A Cracking Brunch at The Good Egg

Stoke Newington is surprisingly difficult to get to from Bermondsey especially, it turns out, when there are part closures on the Overground and there is a road race taking place in the City. Nonetheless, I had been wanting to go for brunch at The Good Egg for some time and so I made my way as far as my bus would take me (Newington Green) and walked the last mile or so through leafy N16. It probably goes without saying but my brunch was well worth the journey.


The Good Egg is the kind of all-day neighbourhood restaurant that every neighbourhood should have. The menu has influences from Israel, Montreal and New York, and despite the restaurant's name, there isn't a preponderance of eggs on the menu. (Spoiler alert: I did order an egg dish, of course.) No bookings are taken for brunch and when I arrived at around 12.30 on Sunday, there was already a not insignificant queue. But it was a nice day and the line moved fairly swiftly (especially when the group of six in front of me decided to try their luck elsewhere instead) and before long, I was sitting inside scrutinising the menu.




I had been looking forward to trying the watermelon and mint juice but they had run out, so I went for a homemade mint lemonade (£3) instead and a macchiato (£2.20). The coffee is from south-London-based Volcano Coffee Works; there was a single-origin filter coffee on offer too. The macchiato was very nice, though, with a rich, strong flavour.


Most of the brunch dishes sounded great: creative and well-thought-out. I could at least rule out the cherry pancakes with orange blossom, delicious as they sounded, because I was hoping to have a sweet treat to follow a savoury brunch main. The bacon and date pita tempted me, as did the Montreal smoked meat hash, but in the end I ordered the shakshuka (£9): a gorgeous combination of baked eggs, roasted tomatoes and peppers, with lemon yoghurt, sourdough bread and merguez sausage. The shakshuka was really top notch: flavoursome, full of contrasting tastes and very filling.




I had hoped to finish my meal with a slice of babka — a sweet, brioche-like cake with dried fruit and nuts — which, in its resting place on the counter near the door, had been calling my name while I was at the front of the queue. I asked for a slice to take away but — alas! — they had served the last slice of the third and final babka. Somehow, though, my waitress rustled me up a slice (£4), which I enjoyed later.
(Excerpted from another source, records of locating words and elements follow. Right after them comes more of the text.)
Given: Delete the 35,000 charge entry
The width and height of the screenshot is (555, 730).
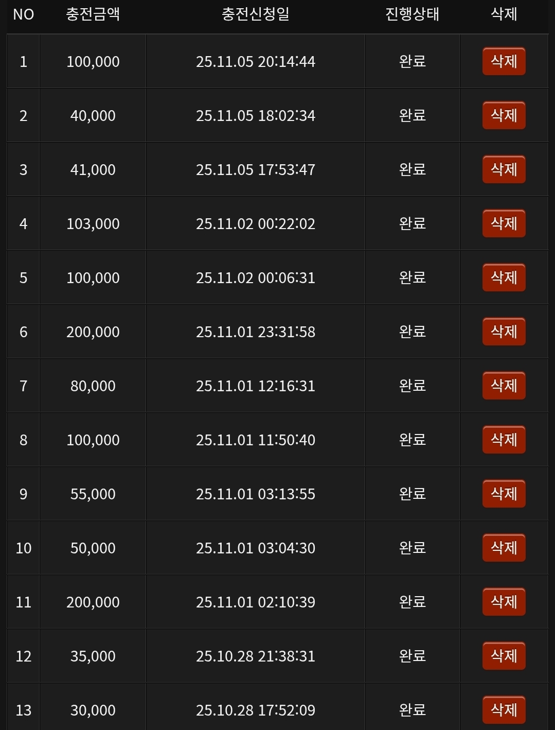Looking at the screenshot, I should tap(504, 656).
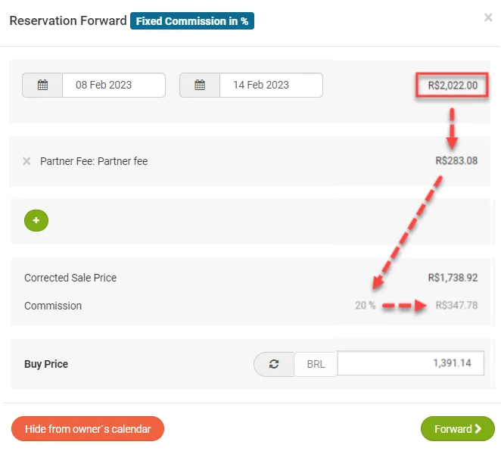Open the 14 Feb 2023 date field
501x454 pixels.
coord(270,86)
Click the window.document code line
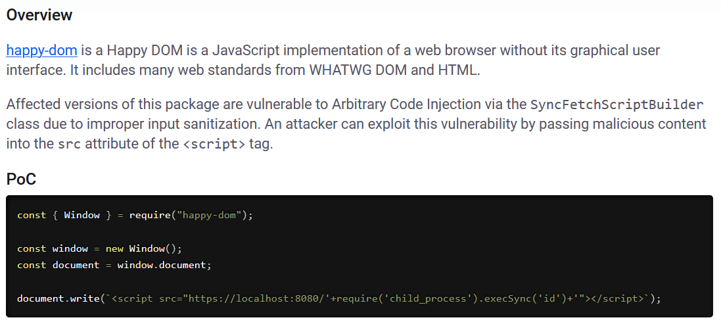This screenshot has height=324, width=721. pos(114,265)
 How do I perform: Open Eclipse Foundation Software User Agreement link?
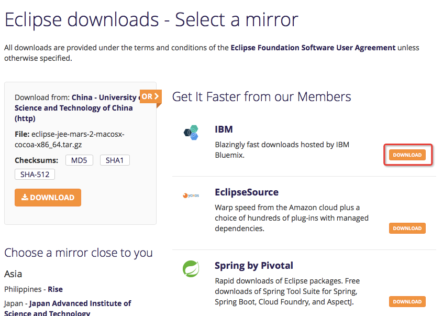(313, 48)
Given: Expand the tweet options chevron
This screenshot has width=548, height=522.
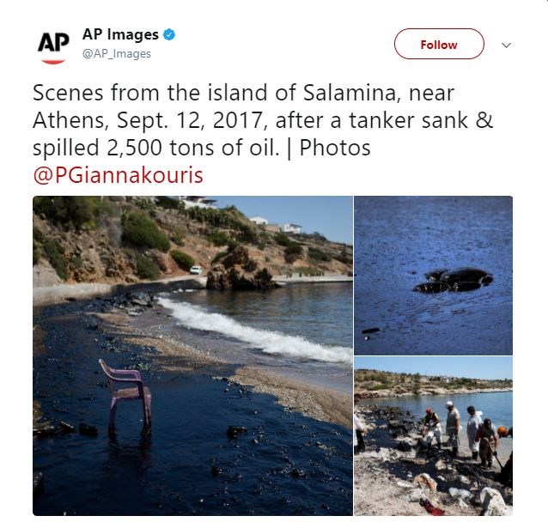Looking at the screenshot, I should [x=506, y=45].
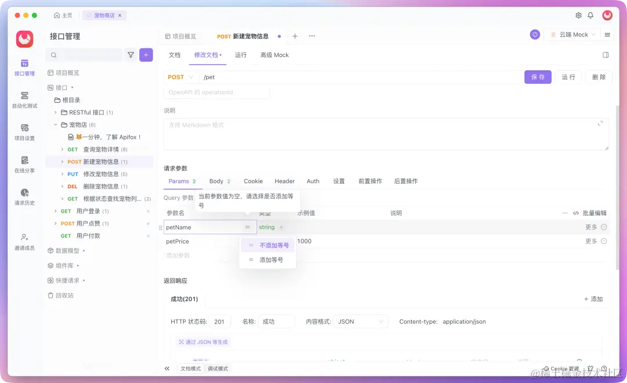Screen dimensions: 627x383
Task: Click the 保存 button
Action: 538,77
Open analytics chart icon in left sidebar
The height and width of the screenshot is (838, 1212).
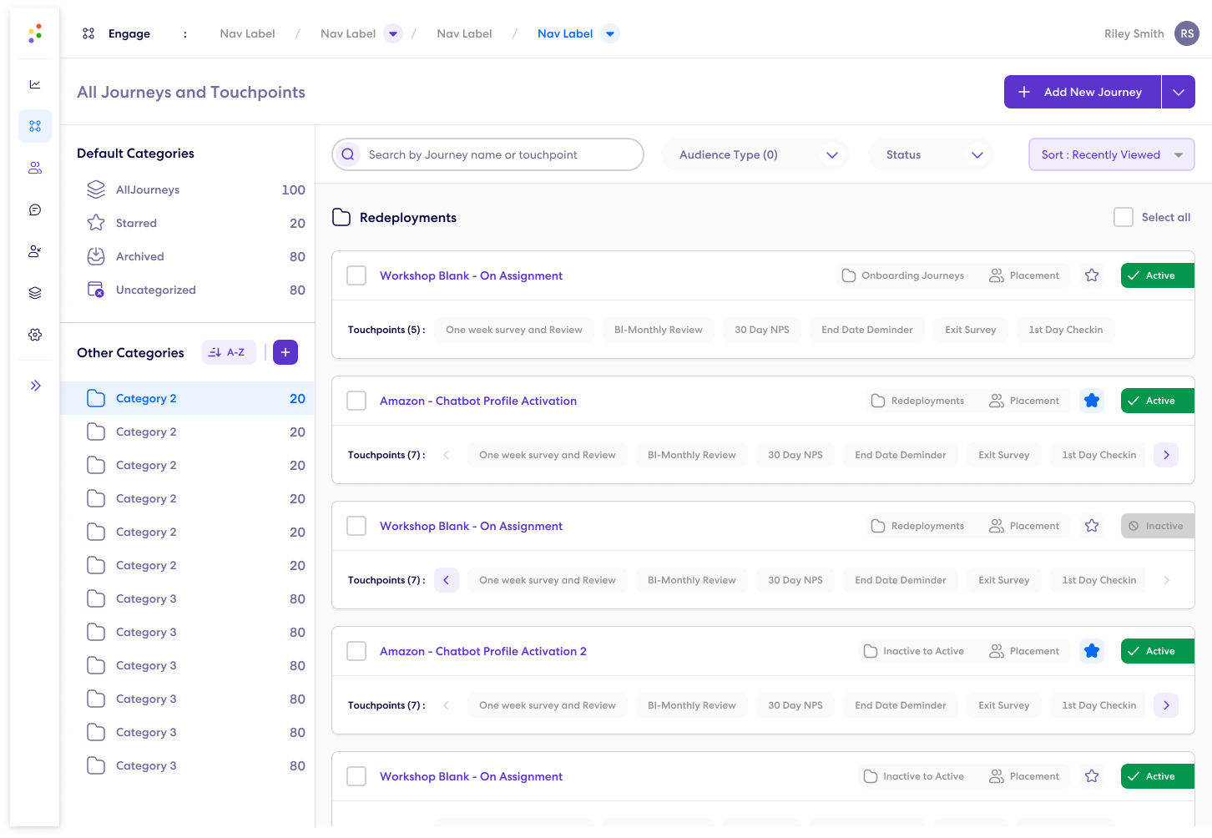tap(35, 84)
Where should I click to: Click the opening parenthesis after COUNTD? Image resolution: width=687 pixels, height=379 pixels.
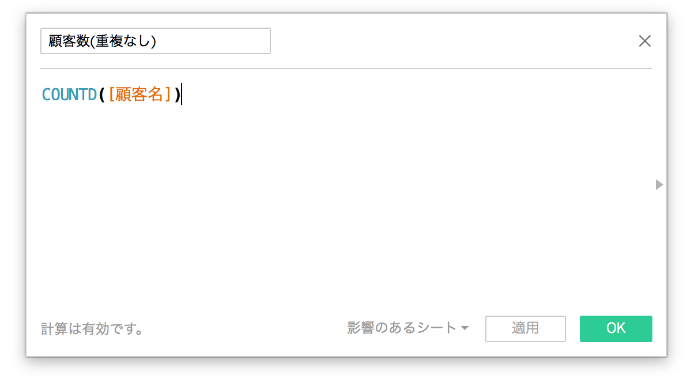pyautogui.click(x=102, y=94)
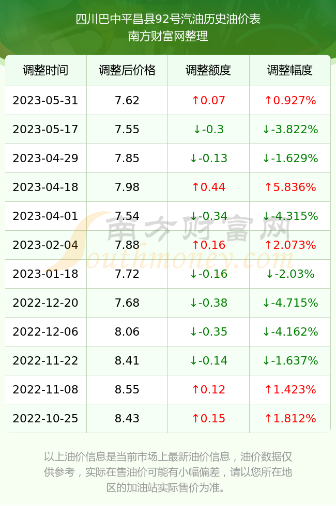Click the date 2023-02-04 cell
The height and width of the screenshot is (506, 336).
pyautogui.click(x=45, y=245)
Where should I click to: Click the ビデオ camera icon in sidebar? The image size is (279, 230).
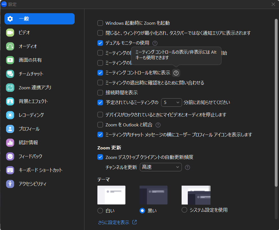point(10,33)
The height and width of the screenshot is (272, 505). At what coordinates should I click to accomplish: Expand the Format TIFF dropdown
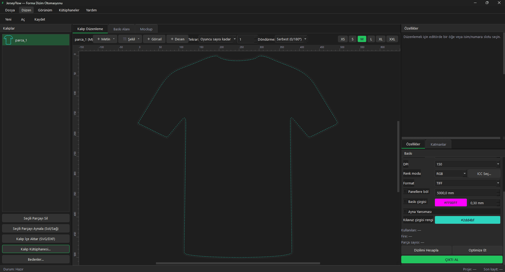[x=467, y=183]
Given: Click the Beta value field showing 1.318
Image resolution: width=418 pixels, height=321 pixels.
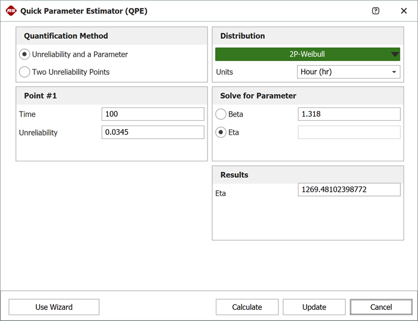Looking at the screenshot, I should point(349,114).
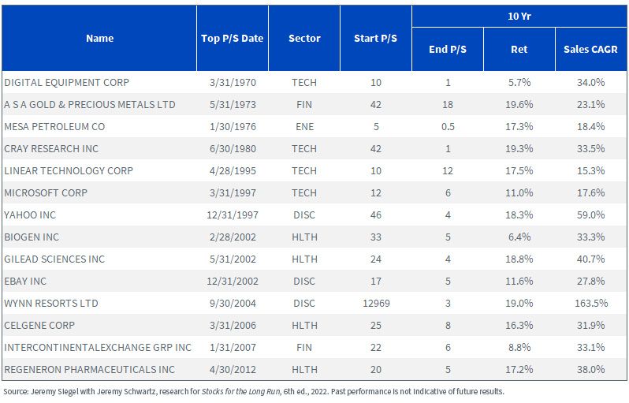The image size is (629, 403).
Task: Click the CRAY RESEARCH INC return 19.3%
Action: (x=519, y=149)
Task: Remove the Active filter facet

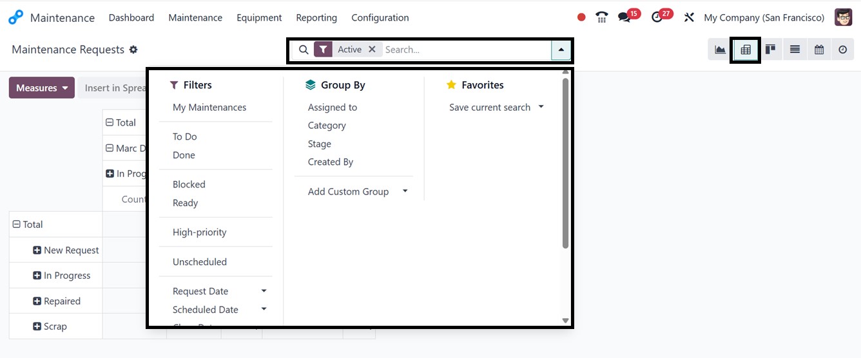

The Good Egg has a lovely relaxed vibe, and the food and service are both very good indeed. After brunch, I wandered along the lovely Stoke Newington Church Street, which is home to dozens of other hip eateries, as well as some great independent shops like Nook at no 153; Search & Rescue at no 129; Design Store at no 111; Prep (a cookshop) at no 106; and Pictures & Light at no 41. I had hoped to visit a nearby speciality coffee shop, China Plate Espresso, but they were closed. Oh well; I'll just have to come back to Stoke Newington again soon.